Por Patrícia Bonilha,
de Brasília (DF)
CIMI – A corrente campanha de desmonte da Fundação Nacional do Índio (Funai), realizada pelo próprio governo federal, teve seu ápice na última quarta-feira, 08, com a participação da ministra-chefe da Casa Civil, Gleisi Hoffmann, na audiência pública realizada pela Comissão de Agricultura, Pecuária, Abastecimento e Desenvolvimento Rural, na Câmara dos Deputados. Aplaudida pelos parlamentares ruralistas, ela correspondeu prontamente aos desejos da bancada e anunciou que até o final deste semestre será definido um novo marco regulatório para os processos de demarcações das terras indígenas.
Porém, antes que o marco seja oficializado, o Palácio do Planalto já suspendeu as demarcações de terras indígenas no estado do Paraná, com base em análises da Empresa Brasileira de Pesquisa Agropecuária (Embrapa) sobre estudos da Funai. A intenção vai além: relatórios do Ministério do Desenvolvimento Agrário (MDA), do Ministério da Agricultura, Pecuária e Abastecimento (Mapa) e do Ministério das Cidades também serão levados em consideração. Em outras ocasiões, o ministro da Justiça José Eduardo Cardozo indicou que tais mudanças ocorreriam.
* * * * * * *
[TRABALHO A FAZER]
A - Responda com base no trecho selecionado:
(i) Em que dia a ministra-chefe da Casa Civil participou da audiência pública?
(ii) Até quando será definido o novo marco regulatório para as demarcações?
(iii) Em que estado o Palácio do Planalto já suspendeu as demarcações de terras indígenas?
B - Reproduza a parte do trecho selecionado que começa em "CIMI – A corrente" e segue até "das terras indígenas.", substituindo "Aplaudida" por "Ovacionada".

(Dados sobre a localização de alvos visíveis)
* * * * * * *
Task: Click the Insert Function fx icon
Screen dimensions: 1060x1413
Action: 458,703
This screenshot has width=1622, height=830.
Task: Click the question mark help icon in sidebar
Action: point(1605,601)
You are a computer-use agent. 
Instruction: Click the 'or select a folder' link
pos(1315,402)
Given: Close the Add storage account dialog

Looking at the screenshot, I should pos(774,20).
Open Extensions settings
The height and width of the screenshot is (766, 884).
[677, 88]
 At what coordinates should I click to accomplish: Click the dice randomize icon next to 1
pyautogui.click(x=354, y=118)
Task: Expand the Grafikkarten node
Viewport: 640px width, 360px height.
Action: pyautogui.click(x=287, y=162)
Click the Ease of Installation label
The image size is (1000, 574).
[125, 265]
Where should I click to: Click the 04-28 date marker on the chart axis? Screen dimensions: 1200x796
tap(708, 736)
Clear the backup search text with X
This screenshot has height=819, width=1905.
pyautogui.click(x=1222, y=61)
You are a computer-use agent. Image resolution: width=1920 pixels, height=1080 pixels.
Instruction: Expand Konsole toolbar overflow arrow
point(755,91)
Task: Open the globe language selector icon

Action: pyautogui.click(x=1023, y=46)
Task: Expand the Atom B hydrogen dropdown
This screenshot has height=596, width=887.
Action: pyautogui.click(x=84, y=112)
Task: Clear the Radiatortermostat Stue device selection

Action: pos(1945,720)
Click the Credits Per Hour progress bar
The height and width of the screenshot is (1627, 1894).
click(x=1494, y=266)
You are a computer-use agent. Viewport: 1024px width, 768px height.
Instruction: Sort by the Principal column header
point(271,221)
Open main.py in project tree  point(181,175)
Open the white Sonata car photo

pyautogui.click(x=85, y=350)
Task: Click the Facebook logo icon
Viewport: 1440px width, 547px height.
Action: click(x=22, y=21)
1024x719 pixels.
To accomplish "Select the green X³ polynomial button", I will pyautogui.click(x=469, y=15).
* * * * * * *
[RESPOSTAS DOS EXERCÍCIOS]
A -
(i) Na quarta-feira, 08.
(ii) Até o final deste semestre.
(iii) No Paraná.

B -
CIMI – A corrente campanha de desmonte da Fundação Nacional do Índio (Funai), realizada pelo próprio governo federal, teve seu ápice na última quarta-feira, 08, com a participação da ministra-chefe da Casa Civil, Gleisi Hoffmann, na audiência pública realizada pela Comissão de Agricultura, Pecuária, Abastecimento e Desenvolvimento Rural, na Câmara dos Deputados. Ovacionada pelos parlamentares ruralistas, ela correspondeu prontamente aos desejos da bancada e anunciou que até o final deste semestre será definido um novo marco regulatório para os processos de demarcações das terras indígenas.